Records for this exercise:
- Opening Delimiter -

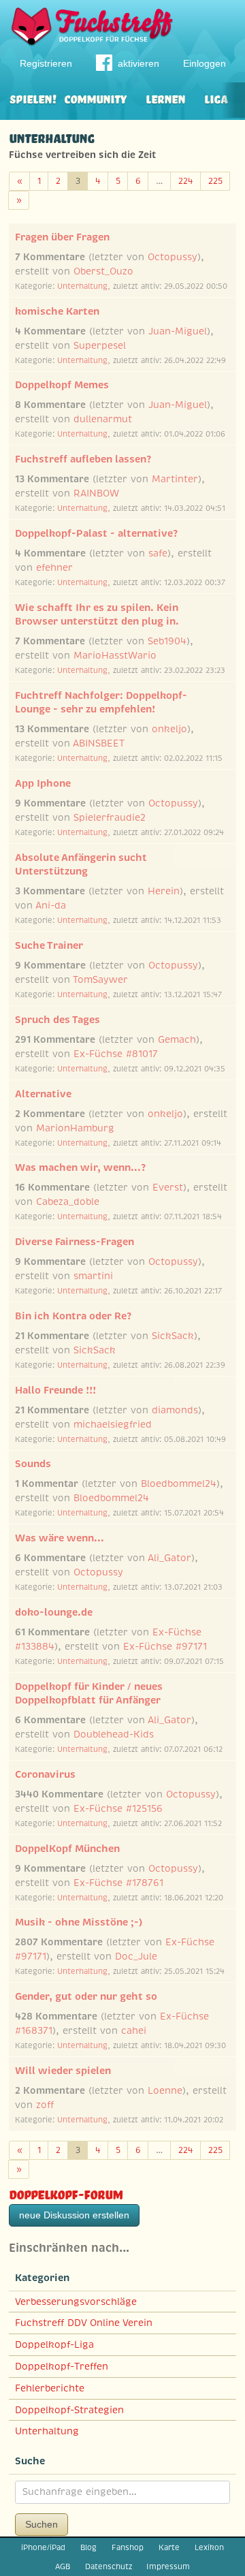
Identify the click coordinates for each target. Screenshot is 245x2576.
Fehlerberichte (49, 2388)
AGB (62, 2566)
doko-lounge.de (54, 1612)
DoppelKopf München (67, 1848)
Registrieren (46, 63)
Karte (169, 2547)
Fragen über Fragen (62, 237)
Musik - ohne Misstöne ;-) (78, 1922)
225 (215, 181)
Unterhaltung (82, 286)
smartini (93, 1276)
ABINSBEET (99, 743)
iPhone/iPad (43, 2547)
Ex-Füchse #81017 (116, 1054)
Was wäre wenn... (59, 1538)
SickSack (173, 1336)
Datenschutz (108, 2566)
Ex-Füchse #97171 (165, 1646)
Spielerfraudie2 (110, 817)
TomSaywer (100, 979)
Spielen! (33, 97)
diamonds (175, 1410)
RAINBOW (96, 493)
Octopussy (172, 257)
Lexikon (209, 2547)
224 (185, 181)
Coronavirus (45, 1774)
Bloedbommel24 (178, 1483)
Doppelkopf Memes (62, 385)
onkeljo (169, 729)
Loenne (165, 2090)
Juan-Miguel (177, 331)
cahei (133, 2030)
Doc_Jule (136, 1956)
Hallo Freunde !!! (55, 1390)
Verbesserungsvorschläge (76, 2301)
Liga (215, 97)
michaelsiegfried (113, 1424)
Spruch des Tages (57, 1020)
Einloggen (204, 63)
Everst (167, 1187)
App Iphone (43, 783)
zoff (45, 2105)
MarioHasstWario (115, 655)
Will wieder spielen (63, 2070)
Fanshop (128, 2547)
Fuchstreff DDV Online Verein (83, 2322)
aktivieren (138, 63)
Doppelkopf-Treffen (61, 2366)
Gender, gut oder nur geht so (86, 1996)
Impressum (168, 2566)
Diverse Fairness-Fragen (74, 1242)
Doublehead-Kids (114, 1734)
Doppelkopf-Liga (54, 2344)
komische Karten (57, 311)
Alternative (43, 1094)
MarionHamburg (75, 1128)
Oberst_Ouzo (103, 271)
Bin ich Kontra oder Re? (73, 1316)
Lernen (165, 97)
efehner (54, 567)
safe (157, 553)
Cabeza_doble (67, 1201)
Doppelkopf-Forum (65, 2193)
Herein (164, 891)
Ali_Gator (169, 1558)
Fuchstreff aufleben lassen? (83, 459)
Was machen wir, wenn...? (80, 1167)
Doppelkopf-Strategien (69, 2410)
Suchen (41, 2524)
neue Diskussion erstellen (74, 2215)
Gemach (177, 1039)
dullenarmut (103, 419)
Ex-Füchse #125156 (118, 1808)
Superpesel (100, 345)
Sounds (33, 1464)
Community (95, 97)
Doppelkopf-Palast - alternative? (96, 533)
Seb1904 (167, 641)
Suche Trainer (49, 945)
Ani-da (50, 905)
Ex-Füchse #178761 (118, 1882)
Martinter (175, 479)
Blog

- Closing Delimiter -

Work instructions:
Beginning with the line that contains "Spruch des Tages (57, 1020)", return every line through the end of the data above, exactly as written.

Answer to this exercise:
Spruch des Tages (57, 1020)
Einloggen (204, 63)
Everst (167, 1187)
App Iphone (43, 783)
zoff (45, 2105)
MarioHasstWario (115, 655)
Will wieder spielen (63, 2070)
Fanshop (128, 2547)
Fuchstreff DDV Online Verein (83, 2322)
aktivieren (138, 63)
Doppelkopf-Treffen (61, 2366)
Gender, gut oder nur geht so (86, 1996)
Impressum (168, 2566)
Diverse Fairness-Fragen (74, 1242)
Doublehead-Kids (114, 1734)
Doppelkopf-Liga (54, 2344)
komische Karten (57, 311)
Alternative (43, 1094)
MarionHamburg (75, 1128)
Oberst_Ouzo (103, 271)
Bin ich Kontra oder Re? (73, 1316)
Lernen (165, 97)
efehner (54, 567)
safe (157, 553)
Cabeza_doble (67, 1201)
Doppelkopf-Forum (65, 2193)
Herein (164, 891)
Ali_Gator (169, 1558)
Fuchstreff aufleben lassen? (83, 459)
Was machen wir, wenn...? (80, 1167)
Doppelkopf-Strategien (69, 2410)
Suchen (41, 2524)
neue Diskussion erstellen (74, 2215)
Gemach (177, 1039)
dullenarmut (103, 419)
Ex-Füchse #125156 (118, 1808)
Superpesel (100, 345)
Sounds (33, 1464)
Community (95, 97)
Doppelkopf-Palast - alternative? (96, 533)
Seb1904 (167, 641)
Suche Trainer (49, 945)
Ani-da (50, 905)
Ex-Füchse #178761 (118, 1882)
Martinter (175, 479)
Blog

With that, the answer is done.